スポンサーサイト

上記の広告は1ヶ月以上更新のないブログに表示されています。
新しい記事を書く事で広告が消せます。

ゲゲゲとリンク

4月に実家の父の介護に行ったときに、朝食摂りながら皆で「ゲゲゲの女房」を毎日見ていたので、その後も気になって、この頃は録画したりしてまで楽しみに見ています。
                 *以下漫画家・作家の敬称を省略しています。お許しください。

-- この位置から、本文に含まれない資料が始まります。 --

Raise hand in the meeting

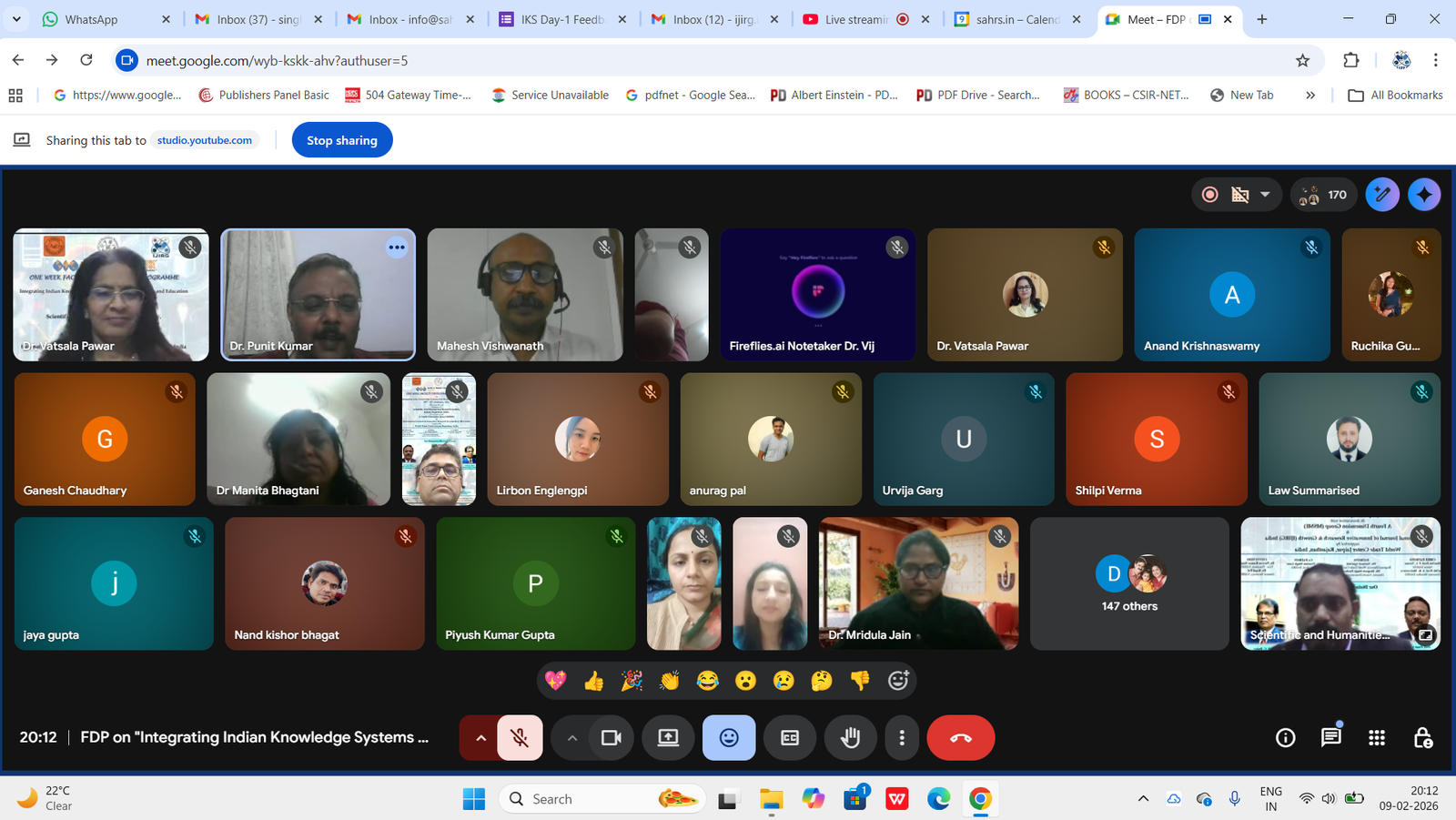850,738
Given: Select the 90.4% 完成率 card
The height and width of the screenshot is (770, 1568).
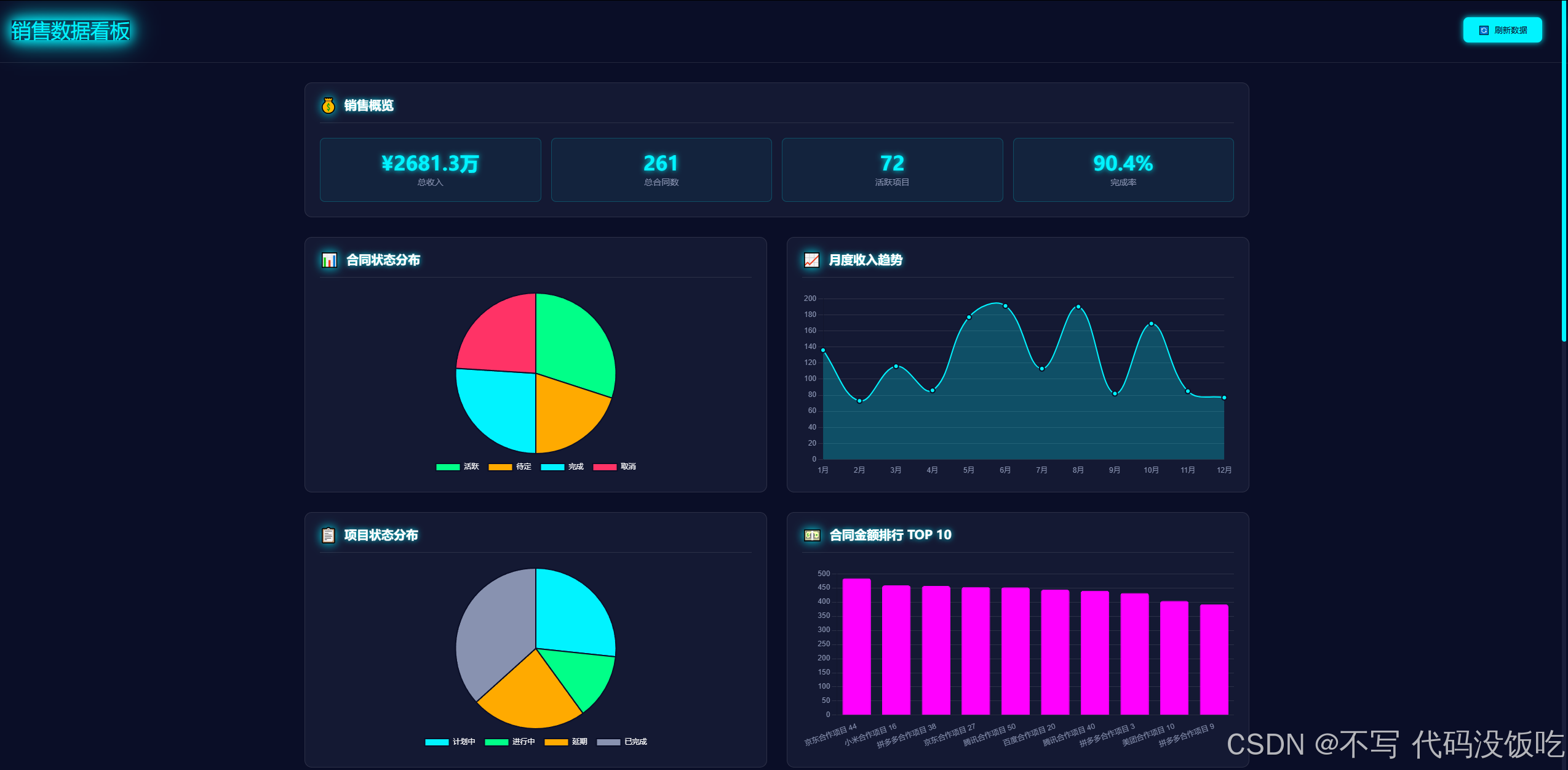Looking at the screenshot, I should coord(1123,170).
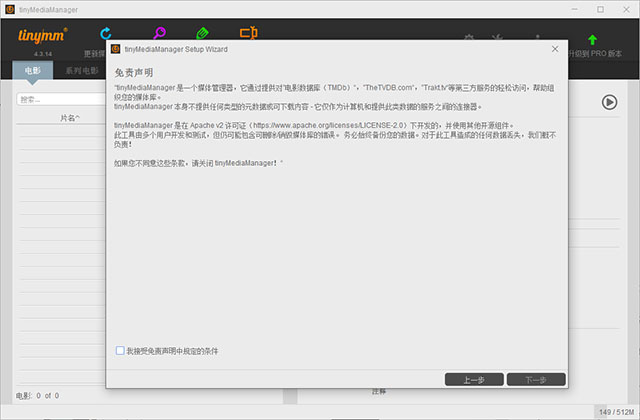This screenshot has width=640, height=420.
Task: Click the tinymm logo in header
Action: coord(41,36)
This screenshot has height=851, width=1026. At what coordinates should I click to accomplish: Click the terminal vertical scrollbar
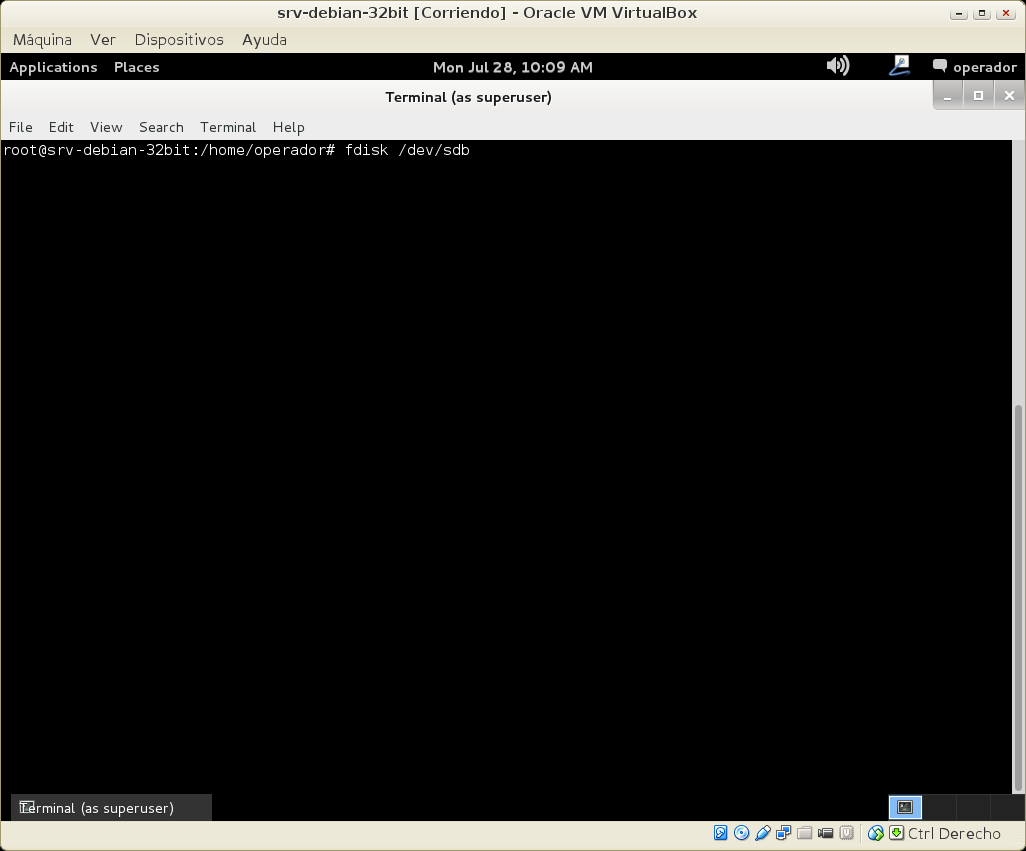click(x=1019, y=600)
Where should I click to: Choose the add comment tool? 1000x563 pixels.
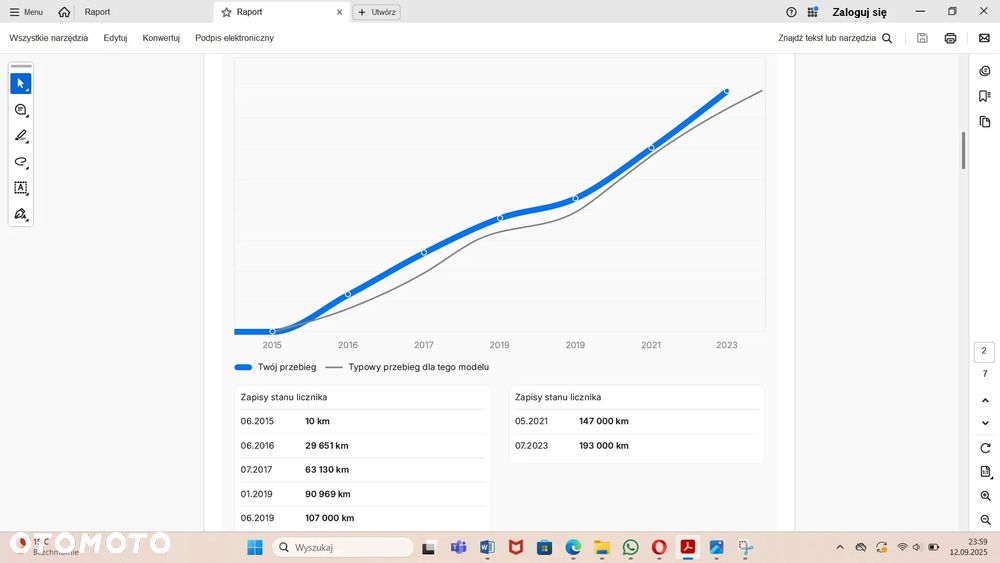click(x=20, y=110)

というのも、水木しげるの「悪魔くん」も「ゲゲゲの鬼太郎」も、最初の物を私はTVで中学時代に見て育ちましたから(漫画はその前の貸本時代から知ってました)。
例えば、ドラマが始まる前からも、マンホールの蓋を見るとふいに「エロイムエッサイム 我は求め訴えたり」なんて、いいおばさんが、言いたくなったりしたくらい、水木ワールドがスリコマレテいたんです。
高校の同級生で「タローちゃん」と呼ばれていた女の子がいたのですが、彼女が「鬼太郎」に髪型が似ていたからで(そういえば、ニッと笑うときの感じも似てたな)、それで、「鬼」だけは取って「タローちゃん」とみんなは呼んでいたんです。明るい人気者でした。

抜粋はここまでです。